Question

Given,$B{F_3} + {F^ - } \to BF_4^ - $
What is the hybridization state of $B$ in $B{F_3}$ and $BF_4^ - $ ?
$(A)s{p^2},s{p^3}$
$(B)s{p^3},s{p^3}$
$(C)s{p^2},s{p^2}$
$(D)s{p^3},s{p^3}d$

Answer 1

Hint: Hybridization can be defined as the concept in which mixing of two or more orbitals lead to the formation of new types of degenerate orbitals. Hybridization of the molecule can be calculated using the number of electrons in the valence shell of the central atom and the charge present on the molecule by applying a formula which we will see in the solution.

Complete answer:
We know that hybridization can be defined as the concept in which mixing of two or more orbitals lead to the formation of new types of degenerate orbitals.

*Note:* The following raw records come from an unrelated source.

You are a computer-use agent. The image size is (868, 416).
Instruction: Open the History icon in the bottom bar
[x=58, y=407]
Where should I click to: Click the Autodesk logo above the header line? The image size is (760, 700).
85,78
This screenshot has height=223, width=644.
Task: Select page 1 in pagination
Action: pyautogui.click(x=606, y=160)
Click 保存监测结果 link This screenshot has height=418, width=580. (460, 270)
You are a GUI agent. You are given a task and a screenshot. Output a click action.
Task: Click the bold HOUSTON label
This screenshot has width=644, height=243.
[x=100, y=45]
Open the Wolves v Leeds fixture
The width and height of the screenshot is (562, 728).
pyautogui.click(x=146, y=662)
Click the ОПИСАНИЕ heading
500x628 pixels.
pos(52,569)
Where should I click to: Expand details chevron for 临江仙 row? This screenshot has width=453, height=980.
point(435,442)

The new orbitals formed have different properties and are degenerate in nature (have the same energy level).
We can calculate the hybridisation state of inorganic compounds using a formula which is given below:
$Hybridization = \dfrac{1}{2}\left[ {V + M + A - C} \right]$
Where, V is the number of valence electrons on the central atom.
M is the number of monovalent species.
A stands for anion and C stands for cation.
The value of hybridization comes can be written as:
$2 - sp$
$3 - s{p^2}$
$4 - s{p^3}$
And so on.
For $B{F_3}$
Put the values in above formula:
$Hybridization = \dfrac{1}{2}\left[ {3 + 3 + 0 - 0} \right]$
$Hybridization = 3$
Therefore hybridization of $B$ in $B{F_3}$ is $s{p^2}.$
For $BF_4^ - $
Put the values in above formula:
$Hybridization = \dfrac{1}{2}\left[ {3 + 4 + 1 - 0} \right]$
$Hybridization = 4$
Therefore hybridization of $B$ in $BF_4^ - $ is $s{p^3}.$
So, the correct answer is “Option A”.

Note:
 The orbitals which belong to the same atom or ion can be hybridized. The total number of hybrid orbitals are always equal to the number of orbitals participating in the hybridization process. All the hybrid orbitals have the same shape and energy (they are degenerate in nature). Hybrid orbitals form more stable bonds as compared to pure orbitals.